Fire is central to Thai cuisine. Not just the often photographed image of a street vendor cooking over a wok with leaping flames beneath, but also the figurative fire of heat from a bird’s eye chilli, or the lights and vibrancy of a night market. Because Thai street food lends itself so well to a quick lunch, a place like Fire x Soi 38 – the bricks and mortar iteration of Soi 38’s festival stall – seems a long time coming for Adelaide.

“We always try to offer something different. My background was as a tour guide, so [I think] people should experience more than just the same old-school, white-people Thai,” says co-owner and executive chef Terry Intarakhamhaeng. “We try to be brave, and people have responded quite well.”
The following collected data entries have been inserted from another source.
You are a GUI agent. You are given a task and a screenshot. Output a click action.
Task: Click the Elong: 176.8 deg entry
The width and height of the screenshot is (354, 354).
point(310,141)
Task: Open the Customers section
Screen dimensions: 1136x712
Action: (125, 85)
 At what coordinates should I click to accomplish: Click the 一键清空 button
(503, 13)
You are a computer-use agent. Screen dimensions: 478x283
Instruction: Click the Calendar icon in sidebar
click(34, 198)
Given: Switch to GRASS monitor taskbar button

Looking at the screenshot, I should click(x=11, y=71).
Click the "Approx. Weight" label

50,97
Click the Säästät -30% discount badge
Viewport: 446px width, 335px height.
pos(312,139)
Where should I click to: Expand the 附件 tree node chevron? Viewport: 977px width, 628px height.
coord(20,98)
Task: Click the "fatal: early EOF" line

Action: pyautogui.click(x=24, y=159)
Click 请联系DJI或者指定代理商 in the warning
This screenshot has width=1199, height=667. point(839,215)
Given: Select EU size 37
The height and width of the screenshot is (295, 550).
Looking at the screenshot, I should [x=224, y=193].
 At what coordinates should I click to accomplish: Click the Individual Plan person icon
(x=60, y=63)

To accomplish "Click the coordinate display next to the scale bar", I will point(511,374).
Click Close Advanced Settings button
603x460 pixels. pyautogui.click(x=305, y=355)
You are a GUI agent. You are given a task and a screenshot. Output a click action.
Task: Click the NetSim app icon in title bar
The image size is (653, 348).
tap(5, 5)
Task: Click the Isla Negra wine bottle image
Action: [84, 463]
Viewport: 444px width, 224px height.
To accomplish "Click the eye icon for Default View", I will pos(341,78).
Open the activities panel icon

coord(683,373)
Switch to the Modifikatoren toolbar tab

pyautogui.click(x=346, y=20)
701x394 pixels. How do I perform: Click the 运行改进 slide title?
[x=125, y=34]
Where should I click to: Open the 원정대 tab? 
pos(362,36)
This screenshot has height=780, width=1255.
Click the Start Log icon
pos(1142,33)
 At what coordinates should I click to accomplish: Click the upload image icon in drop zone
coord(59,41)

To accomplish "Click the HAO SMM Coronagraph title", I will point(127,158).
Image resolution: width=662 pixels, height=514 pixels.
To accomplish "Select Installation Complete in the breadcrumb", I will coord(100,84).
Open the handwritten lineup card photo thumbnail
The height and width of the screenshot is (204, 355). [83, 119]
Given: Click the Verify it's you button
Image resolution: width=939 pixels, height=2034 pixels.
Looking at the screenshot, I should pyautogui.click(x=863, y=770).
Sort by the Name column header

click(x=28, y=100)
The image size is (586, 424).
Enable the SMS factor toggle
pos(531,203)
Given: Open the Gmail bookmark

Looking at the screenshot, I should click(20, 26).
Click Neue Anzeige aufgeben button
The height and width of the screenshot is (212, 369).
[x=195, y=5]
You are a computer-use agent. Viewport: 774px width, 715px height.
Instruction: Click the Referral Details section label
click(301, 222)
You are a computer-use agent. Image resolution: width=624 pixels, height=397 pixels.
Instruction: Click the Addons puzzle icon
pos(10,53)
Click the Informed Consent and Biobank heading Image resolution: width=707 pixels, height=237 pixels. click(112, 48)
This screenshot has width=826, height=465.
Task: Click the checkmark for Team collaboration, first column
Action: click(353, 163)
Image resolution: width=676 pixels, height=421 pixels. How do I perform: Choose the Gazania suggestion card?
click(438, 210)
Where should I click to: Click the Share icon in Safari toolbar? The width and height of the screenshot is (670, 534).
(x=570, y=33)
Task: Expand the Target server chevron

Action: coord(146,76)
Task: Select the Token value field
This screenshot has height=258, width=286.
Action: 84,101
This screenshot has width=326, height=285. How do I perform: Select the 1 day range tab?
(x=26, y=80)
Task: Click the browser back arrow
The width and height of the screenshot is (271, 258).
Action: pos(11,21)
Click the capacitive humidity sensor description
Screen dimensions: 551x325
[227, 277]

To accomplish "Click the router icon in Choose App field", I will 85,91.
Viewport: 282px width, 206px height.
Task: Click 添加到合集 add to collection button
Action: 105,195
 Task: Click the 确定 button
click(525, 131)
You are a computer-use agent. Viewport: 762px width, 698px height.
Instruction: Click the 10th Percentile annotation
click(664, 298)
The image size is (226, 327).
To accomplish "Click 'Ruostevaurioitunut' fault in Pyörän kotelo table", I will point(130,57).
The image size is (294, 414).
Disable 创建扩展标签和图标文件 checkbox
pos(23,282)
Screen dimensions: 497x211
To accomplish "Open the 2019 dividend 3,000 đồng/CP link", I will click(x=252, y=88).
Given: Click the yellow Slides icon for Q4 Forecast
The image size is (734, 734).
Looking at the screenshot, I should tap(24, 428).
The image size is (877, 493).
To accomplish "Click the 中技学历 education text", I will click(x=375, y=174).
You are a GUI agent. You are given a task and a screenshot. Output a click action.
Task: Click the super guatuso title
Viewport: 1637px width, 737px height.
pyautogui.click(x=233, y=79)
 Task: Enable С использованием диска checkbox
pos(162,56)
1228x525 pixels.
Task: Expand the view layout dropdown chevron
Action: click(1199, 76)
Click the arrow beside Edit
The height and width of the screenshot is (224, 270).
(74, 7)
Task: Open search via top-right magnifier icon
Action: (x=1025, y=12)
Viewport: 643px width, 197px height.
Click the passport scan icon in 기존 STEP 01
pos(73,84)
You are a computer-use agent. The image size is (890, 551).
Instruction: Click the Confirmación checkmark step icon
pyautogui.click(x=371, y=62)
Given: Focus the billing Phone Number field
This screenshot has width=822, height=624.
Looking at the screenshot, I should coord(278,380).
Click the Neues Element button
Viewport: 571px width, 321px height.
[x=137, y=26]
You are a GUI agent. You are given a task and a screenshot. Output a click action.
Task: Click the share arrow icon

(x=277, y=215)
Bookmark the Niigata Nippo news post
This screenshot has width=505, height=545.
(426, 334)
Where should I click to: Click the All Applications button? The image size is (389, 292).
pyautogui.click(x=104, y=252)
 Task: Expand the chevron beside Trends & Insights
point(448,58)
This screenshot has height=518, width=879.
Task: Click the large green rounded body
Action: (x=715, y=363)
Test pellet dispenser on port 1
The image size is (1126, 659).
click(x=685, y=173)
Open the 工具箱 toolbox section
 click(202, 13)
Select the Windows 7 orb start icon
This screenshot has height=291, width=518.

The arrival of Fire follows the opening of a new Soi 38 restaurant on Pirie Street, which has a menu that delves deeper into the regional foods of southern and western Thailand, and the country’s ethnic minority groups. Fire, on the other hand, is unabashed fusion. The team is embracing festival favourites: dumplings in green curry sauce, sticky wings with sriracha mayonnaise, and popcorn cauliflower. It’s also serving its very popular brisket infused with lemongrass and fish sauce, pork ribs that have been twice-cooked in master stock, and Thai fishcake burgers.

Another highlight is the spicy Chiang Mai-inspired chicken hotdog. “In northern Thailand, there are the massive, curled, spiced sausages (sai ua), which are made with lemongrass, kaffir lime, ginger and curry paste, and they’re served as a whole curl of the sausages by the kilo; they don’t sell it by the piece,” says Intarakhamhaeng. “So we adapted this by working with the producer (Nomad Farms) to create sausages that were the size we want, which are usually about 150 to 200 grams, then we put them in a hot dog bun with pickled slaw.”

Because Intarakhamhaeng can’t be in two places at once, he’s enlisted Baily Spada as the new head chef for Fire. The two met at The Sailing Club in Port Elliot a few years back, which led to Spada working at the original Soi 38 for a while, before becoming involved with Fire. “It’s exciting,” says Spada. “We’ve added a few different things to the menu, just to give everybody an option. We have three vegan options as well.”

Although the focus is on bringing their festival menu to the permanent Pulteney Street site, classic Soi 38 dishes haven’t disappeared completely – you can still order green or massaman curries. The restaurant’s interior isn’t dramatically different from what it was when it was Soi 38, either, with designer Dave Lawson (from Design People) choosing to retain its pastel colour palette. New to the space are stickers playing on the fire theme, and matchbox-style lightboxes inspired by street signage in Thailand.

“It’s probably aimed at a slightly younger market, in a way,” says Lawson, who is also a co-owner of the restaurant. “So we’ve tried to encapsulate that in the brand … a bit more quirky, a bit more fun, a bit more eclectic.”